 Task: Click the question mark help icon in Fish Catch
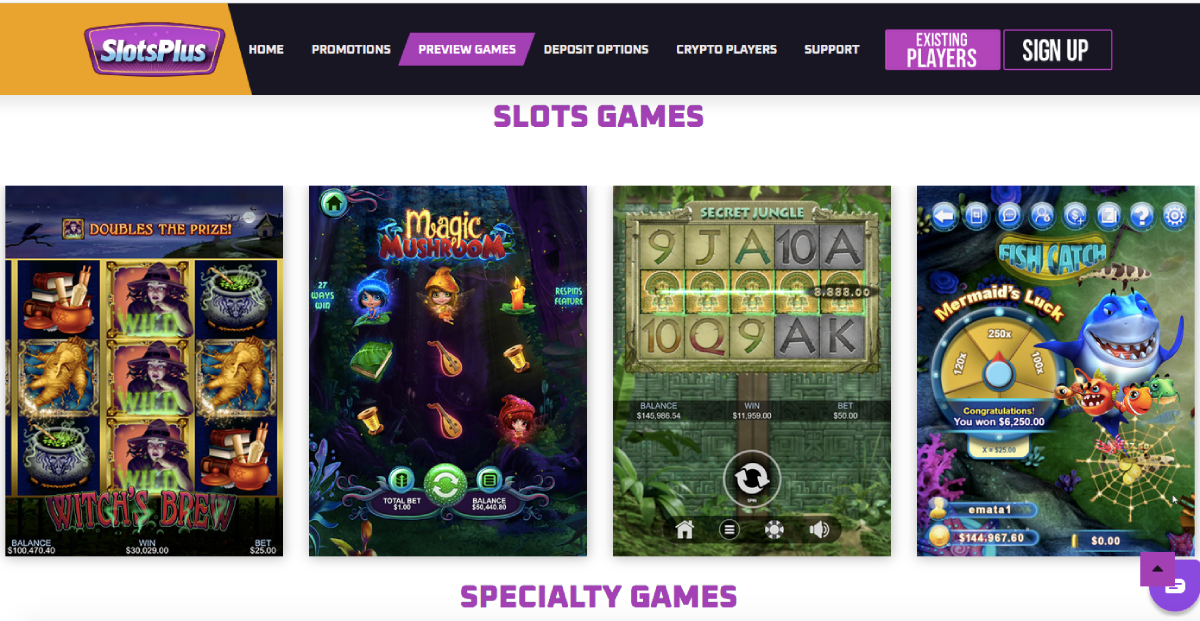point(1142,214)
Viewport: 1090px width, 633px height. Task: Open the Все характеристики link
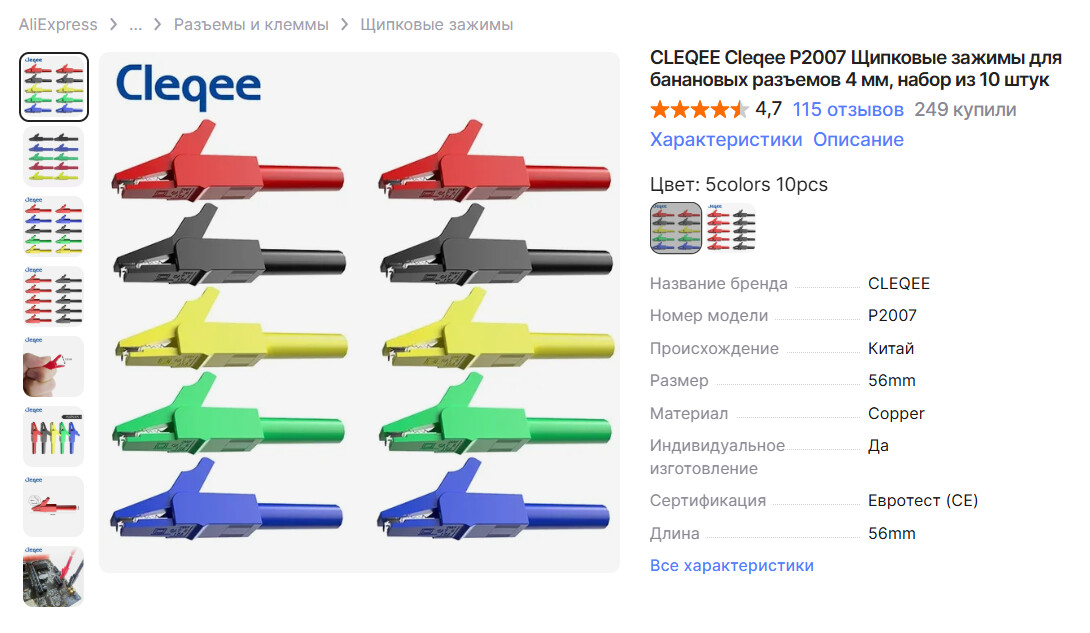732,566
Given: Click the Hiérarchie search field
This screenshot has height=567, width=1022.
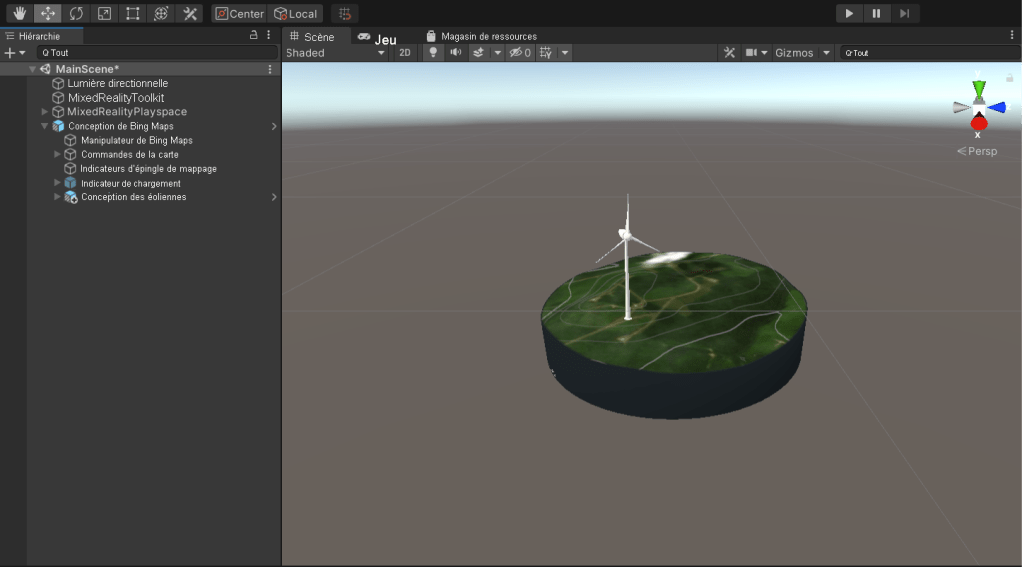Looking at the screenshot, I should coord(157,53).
##############################
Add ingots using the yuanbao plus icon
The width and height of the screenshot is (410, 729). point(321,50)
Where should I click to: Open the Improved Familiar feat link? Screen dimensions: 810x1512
##############################
Directions: Copy the listing word for word, starting with the line that contains "Viewport: 1090px width, 633px" and going on through the line that contains "Looking at the". Leave out the pictures.

Final result:
Viewport: 1090px width, 633px height. Task: Open the Все характеристики link
732,566
Given: Click the Hiérarchie search field
This screenshot has height=567, width=1022.
Looking at the screenshot, I should coord(157,53).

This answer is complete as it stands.